Ela sentiu a pele abrir-se num corte fino, o ardor que acompanhava o sangue liberto da ferida que lhe fustigara a face. O segundo golpe, próximo dos olhos, forçou-a a erguer os braços instantaneamente e depressa sentiu a lâmina cravar-se nos seus antebraços, cortando e picando a pele sensível.

Kim gritou enquanto a dor e os bramidos da irmã a dilaceravam, encolheu-se o mais que conseguiu no sofá e esperou pela morte.

– Missy! Para, estás louca? – a voz masculina sobrepôs-se aos guinchos agudos, à raiva que a morena lhe dirigia. – Para!

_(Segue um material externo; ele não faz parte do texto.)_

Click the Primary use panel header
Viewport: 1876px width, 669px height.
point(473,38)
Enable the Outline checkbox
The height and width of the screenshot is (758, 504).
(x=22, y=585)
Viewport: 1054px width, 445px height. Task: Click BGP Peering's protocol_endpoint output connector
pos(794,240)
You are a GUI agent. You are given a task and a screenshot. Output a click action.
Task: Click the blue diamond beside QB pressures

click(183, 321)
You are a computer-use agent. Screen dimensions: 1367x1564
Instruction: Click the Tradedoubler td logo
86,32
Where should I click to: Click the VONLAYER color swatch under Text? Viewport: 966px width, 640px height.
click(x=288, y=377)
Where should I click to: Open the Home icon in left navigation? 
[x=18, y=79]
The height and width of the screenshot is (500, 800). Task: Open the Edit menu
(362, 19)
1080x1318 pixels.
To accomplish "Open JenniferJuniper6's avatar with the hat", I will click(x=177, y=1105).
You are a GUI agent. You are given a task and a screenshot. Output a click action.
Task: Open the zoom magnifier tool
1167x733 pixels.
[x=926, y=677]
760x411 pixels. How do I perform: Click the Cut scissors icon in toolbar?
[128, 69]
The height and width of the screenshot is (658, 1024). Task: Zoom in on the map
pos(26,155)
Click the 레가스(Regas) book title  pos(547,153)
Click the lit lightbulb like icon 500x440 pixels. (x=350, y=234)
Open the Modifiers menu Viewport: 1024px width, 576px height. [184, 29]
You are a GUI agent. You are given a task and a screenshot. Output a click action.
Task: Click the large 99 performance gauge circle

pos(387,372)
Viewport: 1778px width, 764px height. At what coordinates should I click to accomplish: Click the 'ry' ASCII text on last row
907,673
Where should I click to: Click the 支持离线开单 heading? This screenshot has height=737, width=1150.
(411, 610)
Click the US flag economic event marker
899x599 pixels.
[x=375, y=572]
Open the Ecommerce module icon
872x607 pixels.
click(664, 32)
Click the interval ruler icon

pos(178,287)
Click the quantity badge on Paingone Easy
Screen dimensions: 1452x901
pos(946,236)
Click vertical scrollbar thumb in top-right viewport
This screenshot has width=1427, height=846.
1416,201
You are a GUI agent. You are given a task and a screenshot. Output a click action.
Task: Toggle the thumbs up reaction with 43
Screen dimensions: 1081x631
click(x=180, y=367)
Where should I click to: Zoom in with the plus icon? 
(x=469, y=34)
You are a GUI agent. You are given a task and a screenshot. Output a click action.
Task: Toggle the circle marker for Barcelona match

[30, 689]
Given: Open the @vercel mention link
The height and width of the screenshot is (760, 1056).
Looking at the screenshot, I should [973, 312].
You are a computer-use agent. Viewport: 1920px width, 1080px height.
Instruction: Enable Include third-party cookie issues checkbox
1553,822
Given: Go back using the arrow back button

Kim não conseguia abrir os olhos, não conseguia sequer forçar o seu corpo a mover-se e a fugir dos ataques, nem mesmo quando estes pararam. Ela deixou de sentir a dor afiada fustigar-lhe os braços, ouviu a voz igual à sua dirigir-se ao homem que a tirara da estrada, ameaçando-o, debatendo-se violentamente contra o aperto dos braços dele.

Muito tempo depois que ela não conseguia contabilizar ganhou coragem e abriu os olhos, o pânico a dominá-la como não tinha memória. Como acontecera naquela cave com o homem de bata. Como tudo o que vivera até então. Tudo o que ela conhecera até então fora apenas violência e dor.

Tornou a fechar os olhos, depois de ver os braços macerados, esperando que tudo não passasse de um pesadelo, que a dor não fosse real. Que não a quisessem matar.

Ela não soube quanto tempo se manteve naquele estado de apatia, com o corpo a fechar-se das feridas, criando uma crosta que ao mínimo movimento se rompia e o ardor recomeçava. Ela preferiu não se mover, manteve a sua atividade cerebral reduzida ao mínimo que a semiconsciência concedia e esperou. Esperou por algo que não podia explicar.

– Hey – a voz não serviu para trazê-la à realidade. – Hey. Acorda. Tens de acordar... Consegues ouvir-me?

Uma mão grande e fria tocou-lhe no ombro nu e Kim saltou quase no mesmo instante. Sem perceber porque reagia daquela forma, encolheu-se na outra ponta do sofá, o casaco que lhe cobrira o corpo nu caído no chão.

Ela não tinha como importar-se com a nudez, só não queria que lhe doesse. Paul deve tê-lo percebido porque moveu-se com cuidado, temendo pela reação esquiva da rapariga. Ela era uma deles, não merecia o que lhe acontecera. Não merecia o ataque gratuito que partira da mulher com quem partilhava a vida. Que amava mais do que tudo. Não fazia simplesmente sentido.

– Tu... tu tens que fugir – ele disse, sem lhe tocar, aproximando-se apenas o suficiente para que ela atentasse no que lhe dizia. – És um erro, K42. Como é que fugiste?

– Eu... eu só não queria morrer.

– Eu sei, querida. Mas... tu não podes estar viva. Se te apanham fora da HCC matam-te, percebes isso? Eles matam-te – confessou o homem, visivelmente alterado e assustado à medida que as palavras lhe saiam da boca trémula.

– Porque me querem matar? Eu não fiz mal a ninguém.

Ele assentiu, a compaixão a modificar-lhe o rosto tenso.

– Como saíste de lá? – ele devolveu a pergunta, curioso com a fuga da rapariga. Em todos os meses que trabalhara na corporação não houvera uma única fuga. O controlo era demasiado eficaz para que um defectus passasse as portas do complexo sem ser abatido.